Roma, 7 marzo 2025
In data di ieri, ben due eventi critici hanno caratterizzato l’operato della Polizia Penitenziaria durante lo svolgimento del loro dovere istituzionale. A dare la notizia è il Sindacato Autonomo Polizia Penitenziaria, per voce del segretario del Triveneto Giovanni Vona. “Due eventi violenti, in circostanze diversi l’uno dall’altro, che di fatto hanno causato il ferimento di quattro agenti riportando ferite con prognosi fino a cinque giorni. È solo grazie alla tempestività di intervento e alla tanta esperienza professionale che gli eventi in questione non hanno trovato un epilogo ancora più triste. Per l’appunto, due Agenti sono rimasti ferite (colpiti con calci e pugni) nel tentativo di sedare una rissa tra detenuti appartenenti a etnie diverse e molto probabilmente per questione di egemonia all’interno della sezione detentiva, ove, al rientro dall’ora d’aria, nel far rientro nelle loro celle, un cospicuo numero di detenuti scatenavano una rissa tra di loro.
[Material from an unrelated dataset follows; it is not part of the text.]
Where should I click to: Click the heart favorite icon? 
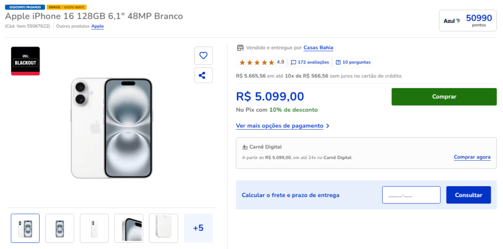[x=203, y=55]
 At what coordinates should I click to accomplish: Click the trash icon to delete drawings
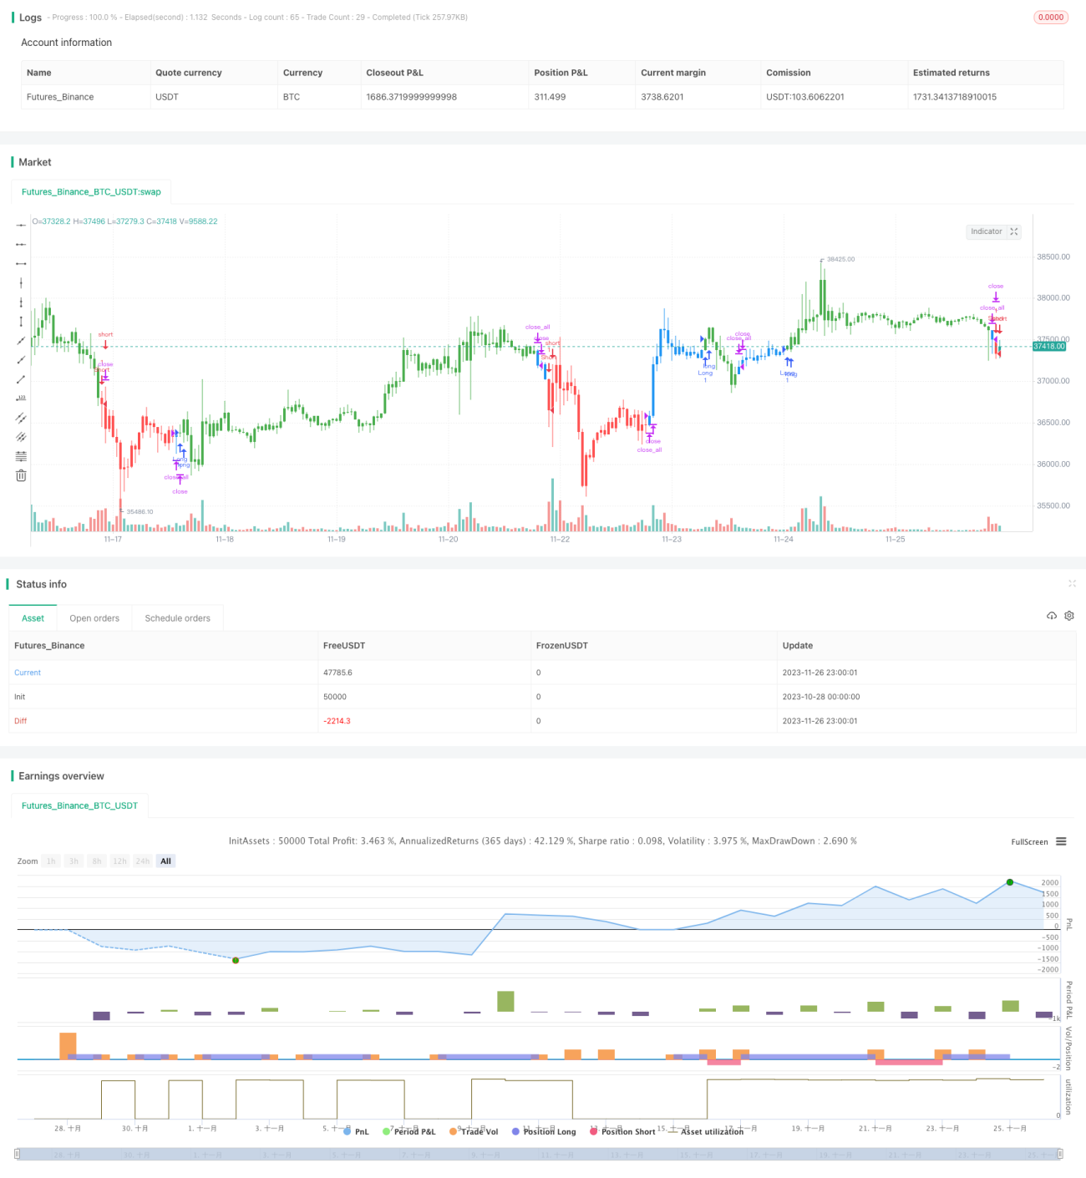(x=21, y=475)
Gli agenti (in numero assolutamente inidoneo neanche per accompagnare una scolaresca di scuola elementare), interveniva per sedarla riportando ferite varie tanto di ricorrere alle cure del nosocomio padovano”. “Successivamente”, prosegue il sindacalista, “altri due agenti sono state aggredite da un familiare di un detenuto durante la fase di ingresso nell’istituto penale per il cd colloquio con i parenti detenuti. Anche in questo caso, gli agenti coinvolti sono stati costretti a ricorrere alle cure mediche presso l’ospedale di Padova. Tali eventi, non aiutano una situazione lavorativa aggravata da una carenza d’organico che si stima oltre il 40% dell’organico necessario. Il tutto si regge con un uso eccessivo del ricorso al lavoro straordinario obbligatorio, con turni massacranti, con un ricorso anomalo della programmazione del servizio che vede revocati riposi e che con tali ritmi non si riesce a garantire la regolare fruizione delle ferie annuale, che vede un arretrato spaventoso, tale da determinare un alzamento del livello del burnout controproducente allo svolgimento regolare del servizio all’interno del penitenziario patavino da parte del Corpo di Polizia Penitenziaria”.
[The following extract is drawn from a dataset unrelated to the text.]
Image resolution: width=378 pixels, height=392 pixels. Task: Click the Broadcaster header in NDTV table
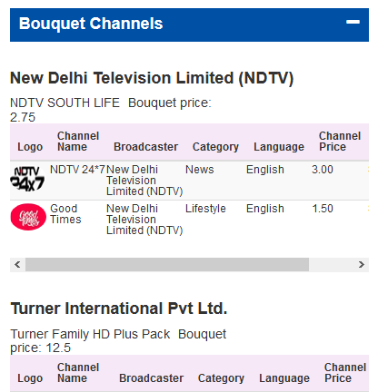coord(145,147)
Netta la denuncia di Vona: “Quanto si sta vivendo all’interno dell’istituto penitenziario della Città del Santo non trova più giustificazione. Se si considera, altresì, che il servizio della Polizia Penitenziaria del Due Palazzi, è aggravata anche da una posizione servente rispetto ad altri servizi e compiti non direttamente collegati alle esigenze della medesima struttura penitenziaria, ma a disposizioni che vengono ordinate dall’alto, il SAPPE sarà costretto a intraprendere altre azioni sindacali più tutelanti nei confronti del Personale di Polizia Penitenziaria. In ogni caso, si confida nella nuova Autorità Dirigente della Casa di Reclusione di Padova, che da pochi giorni ne ha preso la gestione e a cui verrà fatto un dettagliato resoconto delle difficoltà operative che compromettono i livelli di sicurezza del penitenziario, ovvero, rischi e pericoli tipici di un carcere cui conseguenze possono essere deleteri per la sicurezza della cittadinanza”.
Tuona Donato Capece, segretario generale del Sindacato Autonomo Polizia Penitenziaria:“Il carcere è diventato come l’inferno dantesco e questo non è accettabile e men che meno tollerabile. La denuncia del SAPPe è la urgente necessità di trovare soluzioni concrete a questa spirale di violenza. Per questo, il primo Sindacato del Corpo, il SAPPE, torna a chiedere urgenti provvedimenti per assicurare tutti gli elementi necessari a garantire la sicurezza degli uomini e le donne della Polizia Penitenziaria”. Capece, che esprime solidarietà al personale del Reparto di Polizia del carcere di Padova, ribadisce ancora una volta che “il SAPPE denuncia ormai da tempo la situazione insostenibile delle carceri della Nazione ma il dato oggettivo è che chi dovrebbe intervenire e tutelare i nostri Agenti continua a tacere ed a restare inerme”
“Sono decenni che chiediamo l’espulsione dei detenuti stranieri, un terzo degli attuali presenti in Italia, per fare scontare loro, nelle loro carceri, le pene come anche prevedere la riapertura degli Ospedali Psichiatrici Giudiziari dove mettere i detenuti con problemi psichiatrici, sempre più numerosi, oggi presenti nel circuito detentivo ordinario. Ma servono anche più tecnologia e più investimenti: la situazione resta allarmante, anche se gli uomini e le donne della Polizia Penitenziaria garantiscono ordine e sicurezza pur a fronte di condizioni di lavoro particolarmente stressanti e gravose”, conclude il leader del SAPPE.